Go through the records line by line. Report how many lines contain "label", with nothing else.

▬▬▬▬▬▬

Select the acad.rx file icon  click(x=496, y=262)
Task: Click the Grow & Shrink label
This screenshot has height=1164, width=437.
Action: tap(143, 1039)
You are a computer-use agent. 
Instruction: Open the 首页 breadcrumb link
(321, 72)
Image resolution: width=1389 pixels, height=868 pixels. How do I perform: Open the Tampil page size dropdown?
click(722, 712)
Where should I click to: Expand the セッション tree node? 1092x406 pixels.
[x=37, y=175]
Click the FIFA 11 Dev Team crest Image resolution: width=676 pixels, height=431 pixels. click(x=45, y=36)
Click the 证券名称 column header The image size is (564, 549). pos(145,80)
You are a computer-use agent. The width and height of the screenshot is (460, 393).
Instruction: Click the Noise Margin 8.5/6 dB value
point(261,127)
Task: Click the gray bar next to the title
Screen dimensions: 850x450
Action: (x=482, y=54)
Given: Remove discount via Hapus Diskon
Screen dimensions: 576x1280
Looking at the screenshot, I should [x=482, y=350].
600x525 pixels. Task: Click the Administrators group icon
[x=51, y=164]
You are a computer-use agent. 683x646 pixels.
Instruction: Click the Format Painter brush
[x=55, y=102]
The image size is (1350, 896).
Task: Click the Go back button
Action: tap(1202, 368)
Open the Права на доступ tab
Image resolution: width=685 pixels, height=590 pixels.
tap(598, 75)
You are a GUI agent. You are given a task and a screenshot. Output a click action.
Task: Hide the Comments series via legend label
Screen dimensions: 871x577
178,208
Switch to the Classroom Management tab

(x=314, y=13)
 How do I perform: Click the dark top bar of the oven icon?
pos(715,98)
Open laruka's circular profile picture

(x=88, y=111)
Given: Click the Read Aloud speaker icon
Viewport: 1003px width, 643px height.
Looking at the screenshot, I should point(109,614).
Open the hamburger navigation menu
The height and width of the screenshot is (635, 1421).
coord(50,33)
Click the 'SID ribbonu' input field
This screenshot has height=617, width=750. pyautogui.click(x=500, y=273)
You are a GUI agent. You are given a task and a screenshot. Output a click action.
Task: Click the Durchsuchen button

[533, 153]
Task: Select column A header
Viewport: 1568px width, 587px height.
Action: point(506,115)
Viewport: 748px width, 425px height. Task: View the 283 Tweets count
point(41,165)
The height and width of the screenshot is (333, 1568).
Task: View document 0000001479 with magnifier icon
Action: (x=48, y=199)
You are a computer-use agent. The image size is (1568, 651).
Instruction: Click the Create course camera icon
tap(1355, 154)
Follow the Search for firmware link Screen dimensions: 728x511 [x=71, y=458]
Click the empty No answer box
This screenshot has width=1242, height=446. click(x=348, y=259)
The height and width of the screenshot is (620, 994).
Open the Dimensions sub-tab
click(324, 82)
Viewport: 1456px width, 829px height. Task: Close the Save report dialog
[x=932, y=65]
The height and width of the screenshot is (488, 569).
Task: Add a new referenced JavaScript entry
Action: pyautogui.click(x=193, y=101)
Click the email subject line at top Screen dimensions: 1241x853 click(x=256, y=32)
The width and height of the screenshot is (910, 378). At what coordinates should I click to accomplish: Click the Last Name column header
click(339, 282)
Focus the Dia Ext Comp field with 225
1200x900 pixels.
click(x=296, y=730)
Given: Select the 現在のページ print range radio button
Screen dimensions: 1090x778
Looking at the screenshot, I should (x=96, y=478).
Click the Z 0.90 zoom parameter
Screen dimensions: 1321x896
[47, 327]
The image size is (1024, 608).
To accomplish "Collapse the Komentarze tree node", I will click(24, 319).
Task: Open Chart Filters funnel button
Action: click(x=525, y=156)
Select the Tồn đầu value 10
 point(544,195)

▬▬▬▬▬▬

SOLUTION FOR THIS EXERCISE
2